Jennifer Leonard (IDEO) www.renegademedia.info/Jennifer Leonard is lid van IDEO, Design Community of California en co-ateur van “Massive Change”, een boek over de toekomst van design. Als onderzoeker, designer, auteur en radiomaakster ontwikkelde zij een interessante visie rond “design ecologies” (voordien benoemde ze die als “design economies, maar daar is ze vanaf gestapt). Met deze term benoemt zij design als een soort netwerk van uitwisselingen. Zo begeeft ze zich in de toekomst van wat een omgeving kan worden. Ze beschrijft dit soort “futurisme” als het voorspellen van het heden. Ze beschrijft het design van de wereld, in plaats van de wereld van design. In het design van de wereld moeten we de relaties en uitwisselingen tussen stad, energie en transport, beeld, markt, leger, politiek, informatie enzovoort onder de loep nemen. De manier waarop Leonard deze ecologie bestudeert, is erg verrassend. Ze gebruikte radioprogramma's als onderzoeksmiddel. Ze liet ontwerpers op de radio verhalen vertellen. Zo kwam ze tot een “broadcast of inspiration” en een “story of civilisation”. Ze is er van overtuigd dat dit soort van verhalen vertellen, ons en onze omgeving duurzaam maakt. Design is een activiteit, zo zegt Leonard. Wij menen dat design bovendien een activiteit is die mensen aanzet tot actie. Leonard lichtte op Luminous Green jammer genoeg enkel de uitgangspunten van haar werkwijze toe. In plaats van deze verder uit te diepen, zette ze de ronde tafels aan het werk. Ze stelde de vraag: “How can we think of (... information, military,...) as an ecology. Onze tafel kreeg de opdracht informatie als ecologie te bedenken. Uit de discussie kwamen een aantal interessante denkpistes naar voor. Leonard gebruikte de resultaten van deze oefening echter niet als conclusie van haar lezing, maar zij werden een onderdeel van de samenvattingen aan het eind van de dag. De noodzaak van deze werksessie, was daarom wat vaag. Het had volgens ons interessanter geweest om een iets langere lezing van Leonard te horen.
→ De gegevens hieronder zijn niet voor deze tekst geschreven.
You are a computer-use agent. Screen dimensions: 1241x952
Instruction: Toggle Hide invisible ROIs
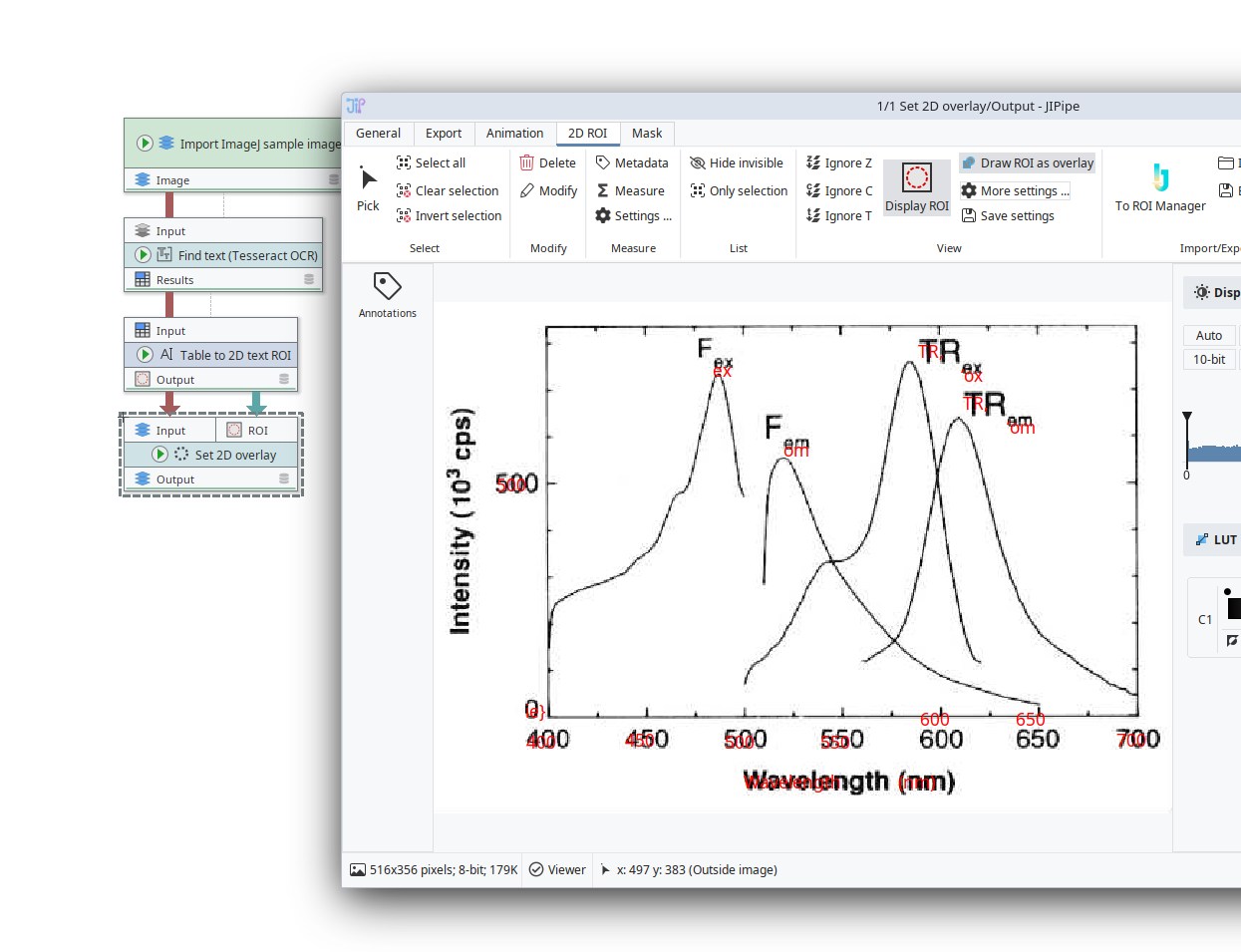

Srinivasan Soundara Rajan, Barefoot College “Community Controlled Monitoring and Evaluation – A Barefoot Approach” www.barefootcollege.org/Luminous Green drijft het contextueel design consequent door, zo blijkt ook uit de uitnodiging van een spreker actief buiten de Westerse context. Rajan is actief in het Social Work and Research Centre (SWRC), Barefoot College genaamd, in India. Hij leeft en werkt met zeer arme mensen. Victor Papanek gaf reeds tientallen jaren geleden aan dat armoede de moeder is van innovatie. Designers die, in de woorden van Jennifer Leonard, ontwerpen “voor de wereld”, kunnen volgens hem veel leren van het werken met de armen (Papanek, 1971). Werken met armoede kan inderdaad soms, maar zeker niet altijd, een impuls zijn voor creativiteit. Rajan geeft aan dat de armen niet altijd beseffen dat ze afhankelijk zijn van elkaar. Het is al een hele opdracht voor een designer, kunstenaar of onderzoeker om samen met de gemeenschap tot dit besef te komen. Rajan meent dat we door het co-creëren met de omgeving de “culture of silence” moeten proberen doorbreken. Pas dan kan gewerkt worden aan een meer gelijke verdeling van bronnen en door de community beheerde en gecontroleerde processen. We kunnen immers pas spreken van duurzaamheid op het ogenblik dat mensen in staat zijn hun eigen processen te controleren en verantwoordelijkheid te nemen voor hun eigen leven. Het is immers ons zelfvertrouwen dat ons bindt, zo zegt Rajan. Hij benadrukt ook het belang van een werkwijze die dichtbij een designbenadering ligt. Werken met arme mensen voor een meer duurzame omgeving vergt een zeer tactiel, praktisch en herhaalbaar model. Ze moeten leren door het “doen”. Zo leert hij lokale meisjes aan als mentor op te treden voor het onderwijs binnen de eigen gemeenschap. Elke avond gaan zij naar een school, krijgen een opleiding en keren dan terug naar de eigen omgeving. Hierdoor krijgen zij meer geloofwaardigheid. Rajan volgt hier het gezegde van Gandhi: “be the change you want to see in the world”. Doordat de meisjes verandering belichamen, kunnen ze het geloof van de gemeenschap in verandering stimuleren.Verandering is met andere woorden een bottom-up proces.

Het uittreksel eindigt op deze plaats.